Prompt
Reproduce the dust bunnies interview below, starting with "2) What inspired you" and going on through "an incredible experience.", and rename "Artie" as "Archie" wherever it occurs.

Selected passage
The Legend of Dust Bunnies, a Fairy’s Tale by Michelle R. Eastman

THE LEGEND OF DUST BUNNIES, A FAIRY’S TALE
BY MICHELLE R. EASTMAN

1) Please provide a short excerpt of what your children’s book is about.
The Legend of Dust Bunnies, a Fairy’s Tale is a light-hearted story about a serious topic: Being Yourself.

The Legend of Dust Bunnies will open your eyes to a world of dirt and dust that you never knew could be so magical and fun! Did you know that Dust Fairies come into our homes at night and spread dust, drape spider webs, and even spit crumbs into the carpet? They do!  It’s true!  Well, not all fairies. Artie is different. He doesn’t like messes, and he doesn’t fit in. At first, Artie is lonely and unsure of what to do, but then he takes matters into his own hands. When given lemons you’re supposed to make lemonade, right? This story does one better, it turns DUST into DUST BUNNIES. The Legend of Dust Bunnies is the story about how and why a misfit Dust Fairy turns dust into cuddly dust bunnies and the joyful aftermath that follows. It will have families looking at dust bunnies in a new light, and may actually give kids an excuse NOT to clean their rooms.

2) What inspired you to write this book?
My story’s main character, Artie, was inspired by my eight-year old son’s habit of collecting things.  He notices and appreciates the beauty in items that most of us would cast off as trash.  Artie uses found items to create unique treasures and happily shares them with his fellow Dust Fairies.

3) Why did you pick this genre?
Rhyming picture books are my favorite books to read. My son and I make a trip to the library once a week to fill our bag. He is now 9, and I still read aloud to him each night. I have wanted to write a picture book for most of my adult life. Publishing this book has been an incredible experience.

4) How do the illustrations complement your book? What was important to you as an author?
The book’s illustrator, Kevin Richter, created the cover and the entire layout and design of the book. I connected with Kevin via Elance. He is an incredibly talented guy, and he’s a pleasure to work with. He is in the UK, and I am in Iowa. All of our communication has been via email. Despite the distance, it has been a wonderful collaborative partnership. Kevin “got” the story immediately. Not only did he bring my vision to life; he brought elements to the story I hadn’t even imagined. Kevin is an experienced comic book illustrator, and I think his experience with that genre gave the characters and scenes an action-packed quality that further enhanced the story.

5) As a child, what books and/or authors influenced you the most and why?

Stored data
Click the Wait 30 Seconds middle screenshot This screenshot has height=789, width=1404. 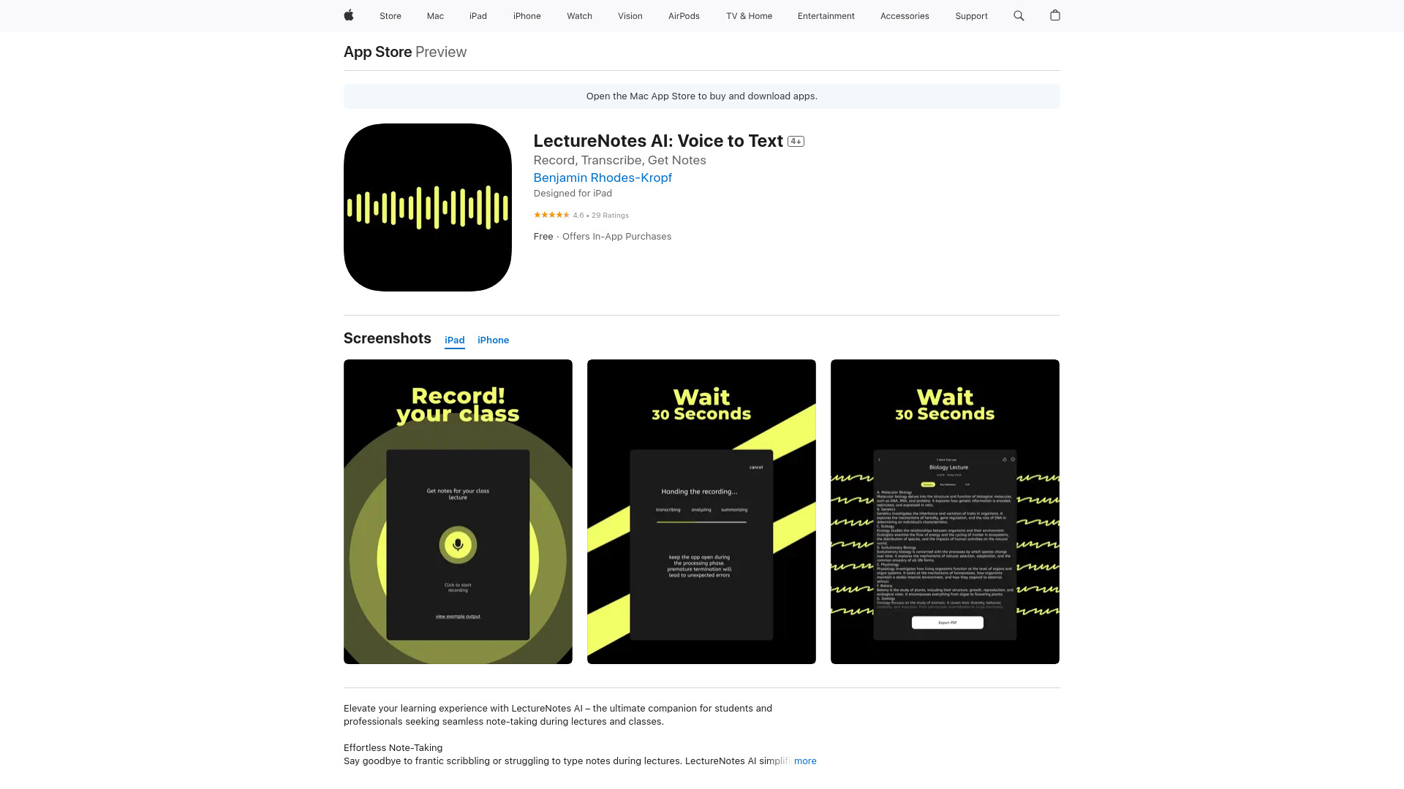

Finished exercise
2) What inspired you to write this book?
My story’s main character, Archie, was inspired by my eight-year old son’s habit of collecting things.  He notices and appreciates the beauty in items that most of us would cast off as trash.  Archie uses found items to create unique treasures and happily shares them with his fellow Dust Fairies.

3) Why did you pick this genre?
Rhyming picture books are my favorite books to read. My son and I make a trip to the library once a week to fill our bag. He is now 9, and I still read aloud to him each night. I have wanted to write a picture book for most of my adult life. Publishing this book has been an incredible experience.